Saint Veronica Giuliani
My original oil painting of Saint Veronica Giuliani, oil on linen, 2025
“I belong completely to God; I want no other will than His: may He do to me according to His holy will. Regarding the rest, I seek nothing other than pure love, the glory of God, and the fulfillment of His will.”
Saint Veronica Giuliani, the late 17th-century Capuchin Poor Clare nun and abbess, mystic, and stigmatists, and was beatified by Pope Pius VII in 1804 and canonized by Pope Gregory XVI in 1839. Considering the extraordinary supernatural graces that she received and her extensive spiritual Diary, she is surprisingly little known today. Yet devotion to this remarkable saint is now on the rise according to God’s providence. I believe that she has been hidden until our time of present need. I had never heard of this Saint until I was asked by my friend to paint her image. I have been profoundly edified and challenged by Saint Veronica Giuliani as I began to pray with her for my client, and to ask for her intercession for my own sanctification and for the success of my painting. Now that my painting is, by God’s grace, complete, I want to share the gift of Saint Veronica’s friendship with you!
Relics of St. Veronica preserved in her monastery The Franciscan Capuchin Monastery in Citta-di-Castello showing (left) framed sketches made of St. Veronica of her heart marked with emblems of the Passion of Jesus; and wax death mask that preserves her actual features (detail on right),
First, let me share the resources that I found to learn about Saint Veronica’s life and her continued intercession in our time. Her spiritual Diary, written over thirty years under holy obedience, is tens of thousands of pages. Shockingly, the very first English translation of excepts of her Diary were just published in 2023. This Compendium was translated and published by Bret Thoman, OFC and is less than 200 pages. It is titled The Diary of St. Veronica Giuliani. A Compendium: “Tell Everyone Love has been found!’ The dust jacket reads:
Saint Veronica Giuliani (1660-1727) is one of the most extraordinary mystics in the history of Christianity. A Poor Clare nun, she was a stigmatic who offered her many mystical sufferings (including the stigmata) for others. After fifty years in a monastery, where she served as abbess and novice directress, she ended her life divinized. And yet, even though numerous popes have extolled her virtues, St. Veronica Giuliani is little known outside her native region and Capuchin Order. For over thirty years, St. Veronica Giuliani meticulously recorded her life story and extraordinary spiritual experiences. […] In her Diary, what is revealed is the beauty of the Gospel and a woman madly in love with God — ‘set on fire,’ in her words. Before she died, she told her sisters to tell everyone that ‘Love has been found.’

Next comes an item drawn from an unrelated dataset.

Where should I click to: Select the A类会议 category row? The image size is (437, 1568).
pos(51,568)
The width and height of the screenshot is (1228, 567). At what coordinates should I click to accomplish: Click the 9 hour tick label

It is very much worth your time to read this selection of the writings of the Saint. Jesus Himself made two promises to Veronica about this diary: “The Lord himself made me understand I should write everything; because He wanted it thus; and that these writings would be of great benefit to many souls; and that he wanted it to be for the whole of Christianity.” And on another occasion Jesus told her: “I inform you that I want to give special graces to whomever will trouble himself with this work. And I want everything, everything revealed. These are My works, My gifts, they are My singular graces, and all shall be for My glory.”
However, for those of you who may be new to the phenomena of ‘victim souls’ - that is, souls especially called by God to unite themselves in a special way with His suffering for the salvation and sanctification of souls - I would strongly recommend reading Part Eight of the Diary first. This section of the Diary is about Saint Veronica’s devotion to the Eucharist and it communicates her profound love of God which is the inspiration of all of her suffering that is more fully elaborated in the earlier chapters of the Diary.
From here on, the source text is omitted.